Billy Graham's latest project, an "MTV-style" television program aimed at young viewers, is reaching the evangelist's largest audience ever in telecasts this month in 48 languages to 160 countries.

In an attempt to reach a worldwide audience, 70 percent of which is under age 30, the Billy Graham Evangelistic Association (BGEA) interspersed Graham's preaching from an October 1994 Atlanta youth night crusade with MTV-style music, interviews, and dramatic presentations. The program uses quick cuts from the sermon to different segments, alternating between black-and- white and color.

In one installment, the program uses music from the group Nirvana, whose lead singer, Kurt Cobain, committed suicide. Bob Williams, BGEA's director of international ministries, says the Nirvana music, which Graham refers to in his message, is in the program with other negative imagery to demonstrate the pointlessness of life without Christ.

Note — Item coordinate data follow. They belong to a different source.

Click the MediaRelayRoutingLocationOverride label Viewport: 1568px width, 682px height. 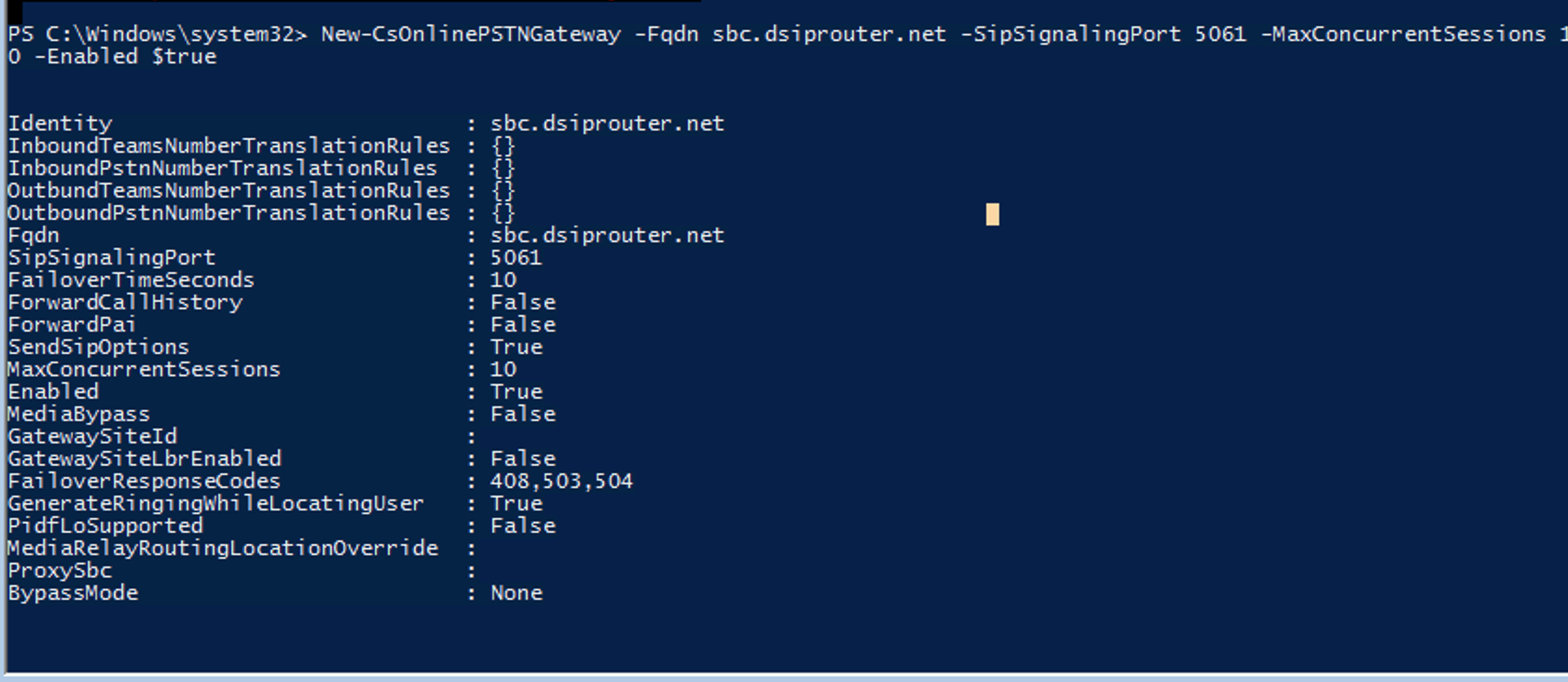pyautogui.click(x=223, y=548)
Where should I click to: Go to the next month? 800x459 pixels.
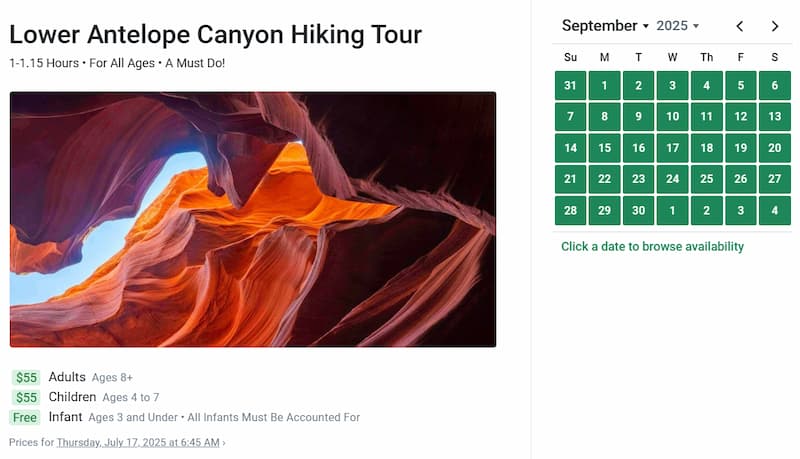tap(775, 26)
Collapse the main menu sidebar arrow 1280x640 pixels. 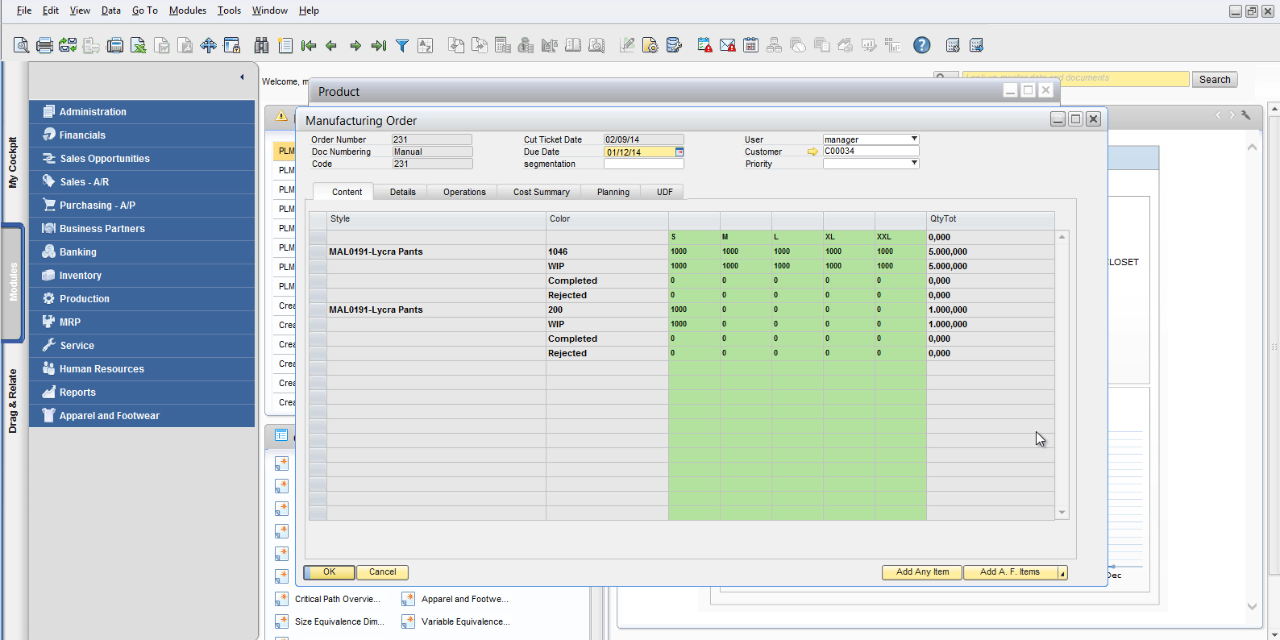point(242,77)
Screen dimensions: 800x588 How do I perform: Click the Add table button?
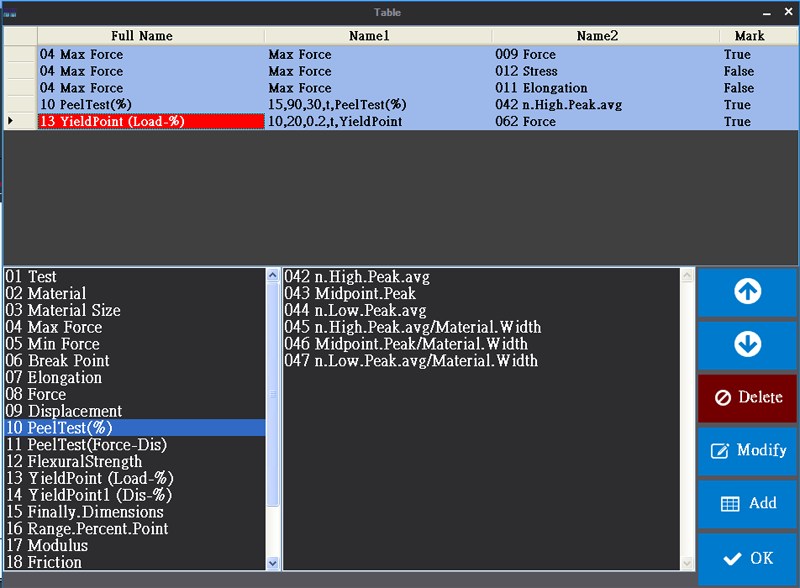click(x=747, y=503)
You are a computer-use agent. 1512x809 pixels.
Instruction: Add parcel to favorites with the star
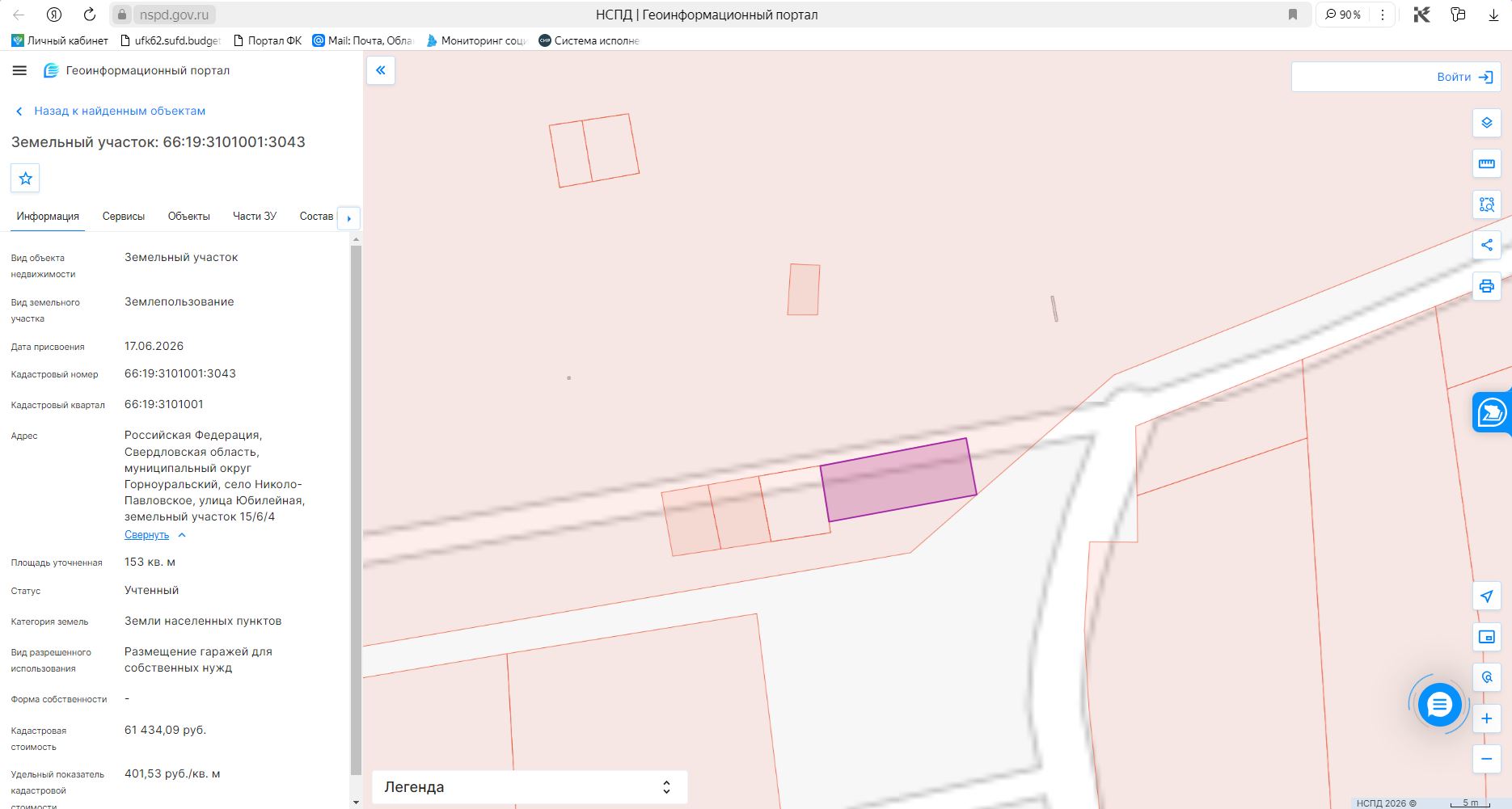point(25,179)
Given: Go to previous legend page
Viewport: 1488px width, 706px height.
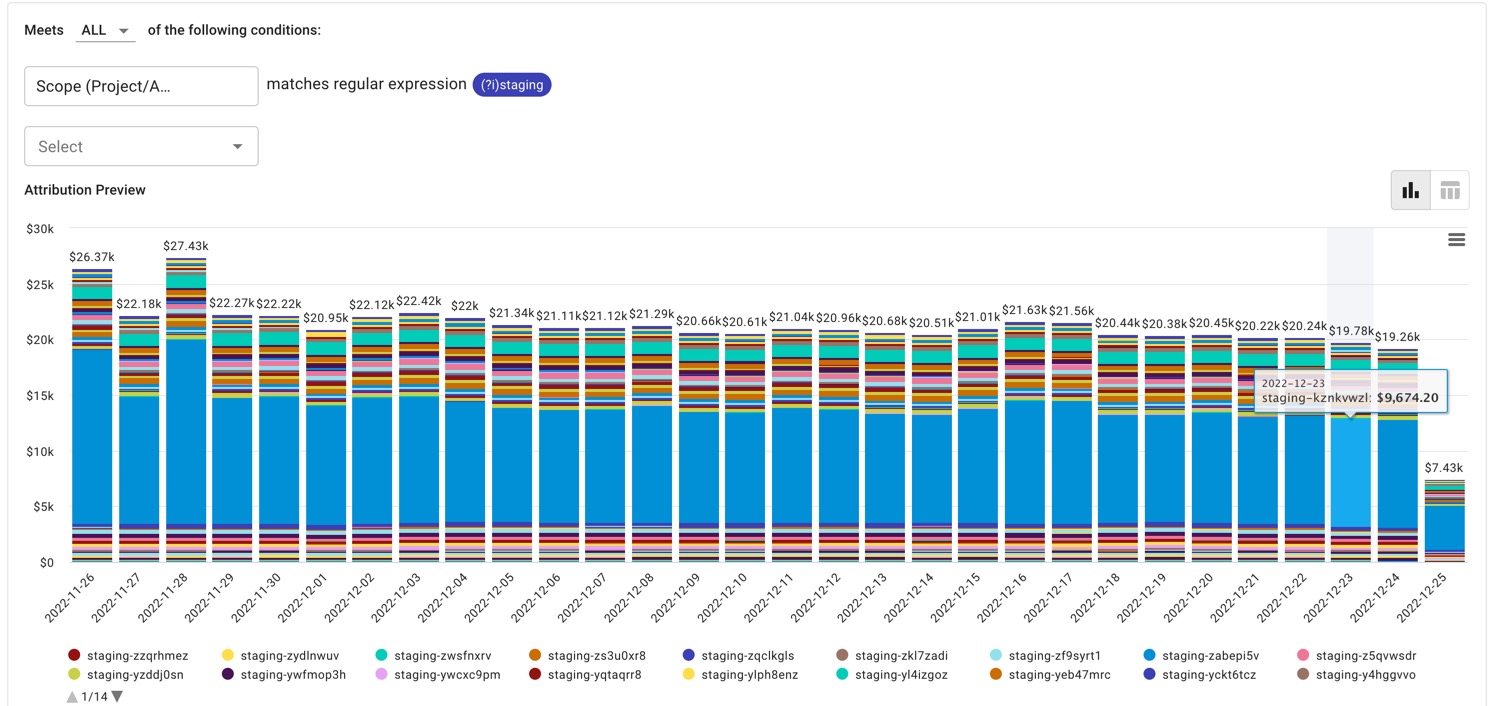Looking at the screenshot, I should pos(72,696).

Williams says the hour-long show may be too contemporary for some viewers. "It is a provocative program," Williams says. "It may provoke some in ways I wish it wouldn't provoke them." While Graham has reoriented his crusades the past two years to attract a younger audience, his television ministry has remained largely unchanged--until now.

The BGEA knows viewing tastes are changing rapidly. When the BGEA produced a special for India's government-owned network in 1990, many Indians viewed George Beverly Shea, the 87-year-old hymn singer who has accompanied Graham on crusades for 49 years, as too modern. However, the Indian government recently asked the BGEA for a program "something like MTV" to appeal to a younger audience, Williams says. This month's show has appearances by Christian musicians Michael W. Smith and DC Talk.

The $7.5 million effort involves satellite transmission in prime time around the world, primarily on April 14. In the United States, airtime has been purchased on 250 stations. The BGEA estimates that 1.5 billion people will see the preaching program by the end of this month. About 1 billion also are expected to watch a two-hour BGEA feature film--"Cry from the Mountain" or "PowerPlay"--which, in most cases, will air a week earlier.

While the style is new for Graham's television ministry, all the footage of Graham is 18 months old. The electronic altar call is issued by his son Franklin, who filled in for his ailing father in Australia last month.

The BGEA is not abandoning the traditional stadium evangelistic crusade. Graham is scheduled to hold an event June 19 to 23 in Minneapolis.

"We're not saying this is the wave of the future," Williams says of the TV program. "This is not replacing crusades. It is expanding them."